Выбрать главу

Э. Ч. Табб

РАССКАЗЫ

Эвейна

Компьютер снабдили голосом психологи из числа тех, что вечно витают в облаках и, пытаясь оставаться рациональными, постепенно превращаются в садистов. Было у него и кое-что другое — несколько откровенных фотографий, несколько книг и некий предмет в коробке, который можно было надуть и использовать для снятия личного напряжения. Он воспользовался им однажды, а затем, переполненный отвращения, уничтожил вместе с книгами и фотографиями. Но с голосом он ничего не мог поделать.

Он был мягкий, ласкающий слух, то ли голос реальной женщины, то ли синтезированный компьютером как оптимум — это ему не дано было узнать. Но голос был мягок, лишен присущей молодости резкости и он был за это благодарен. И поскольку он не мог игнорировать его или выключить, ему пришлось научиться жить вместе с ним, и за долгие, долгие годы он стал воспринимать его как должное и полагаться на него как на интегральную часть его замкнутой вселенной.

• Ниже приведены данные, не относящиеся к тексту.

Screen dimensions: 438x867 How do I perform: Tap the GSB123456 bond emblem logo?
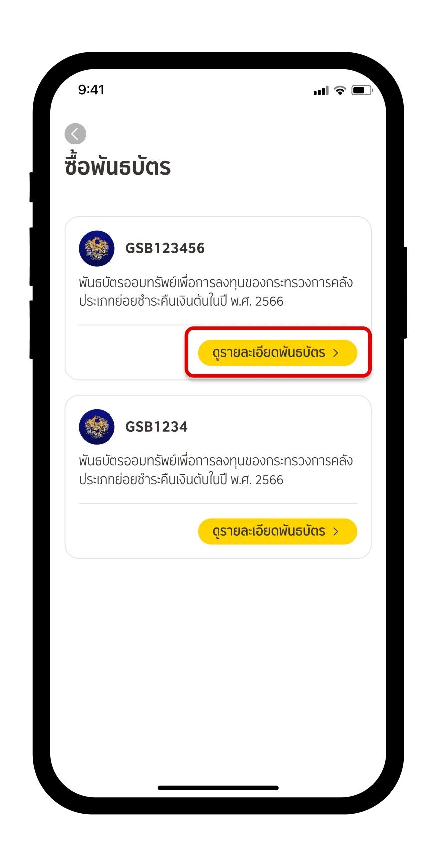[97, 248]
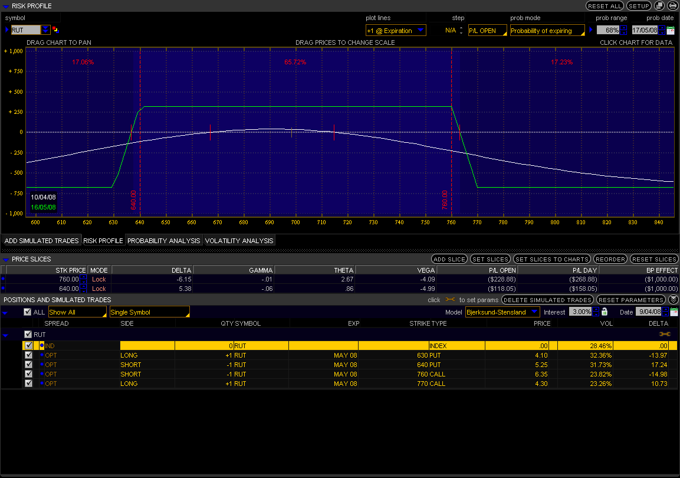Open the Bjerksund-Stensland model dropdown

coord(502,312)
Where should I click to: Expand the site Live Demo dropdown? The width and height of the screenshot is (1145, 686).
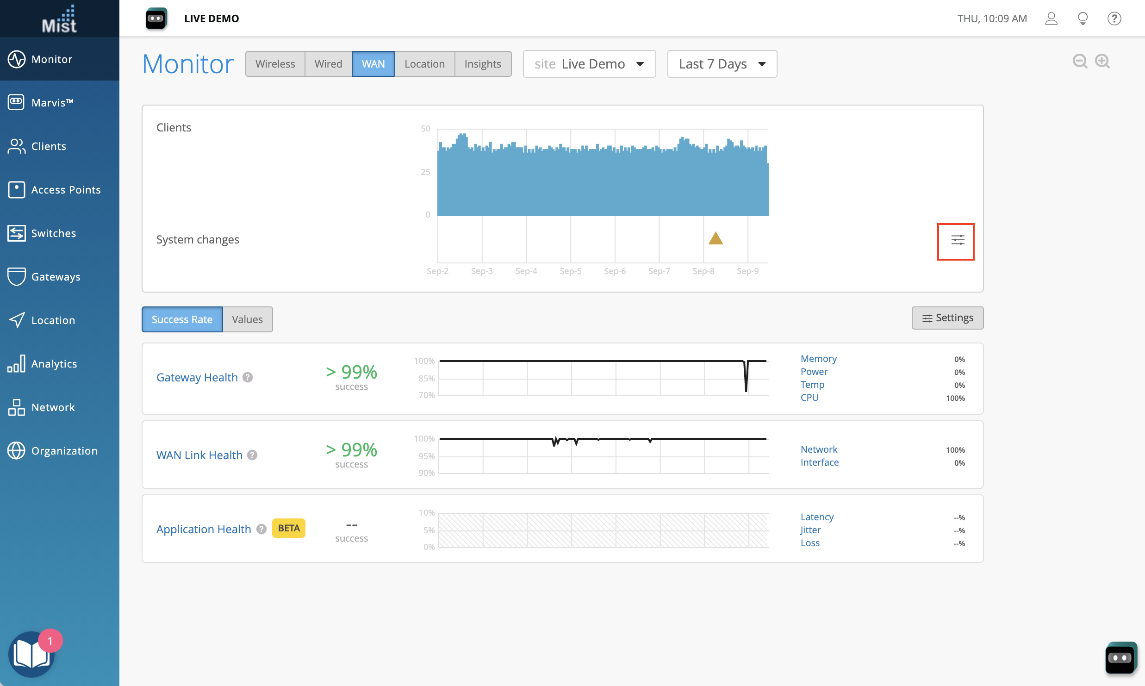(x=589, y=64)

Он даже развлекался, мысленно подбирая подходящие к голосу лицо и фигуру.

Образ менялся, по мере того как возраст смирял силу его страстей. Поначалу женщина был гибкой, с волосами цвета воронова крыла, у нее были торчащие груди и бедра из мира юношеских желаний. Потом она повзрослела и приняла более приятный облик, вылепленный голосом его собственных фантазий. Теперь это была высокая блондинка с коротко обрезанными вьющимися волосами, немного достигающими плеч. Глаза у нее были голубые, глубоко посаженные, с мелкими морщинками в уголках век. На ней было черное, простого покроя платье, открывающее гладкие плечи и верхнюю часть пышной груди. Не те твердые, торчащие выпуклости, которые он некогда себе представлял, а мягкие и слегка покачивающиеся, подходящие под взрослость ее лица и округлую пышность бедер. И он дал ей имя.

— Время очередной инспекции, Чарльз.

Он вздрогнул, резко вырванный из задумчивости, и помаргивая выпрямился в большом кресле. Перед ним, как всегда, была панель с приборами, большие шкалы с ползающими стрелками, блеском полированного металла, ряды индикаторов. Он понял, что видел сон, но не во сне, а во время погружения в мечтательную дремоту, ставшую для него видом самозащиты, полуреальным миром, в котором воспоминания перемешиваются с воображением и фантазия перевешивает реальность.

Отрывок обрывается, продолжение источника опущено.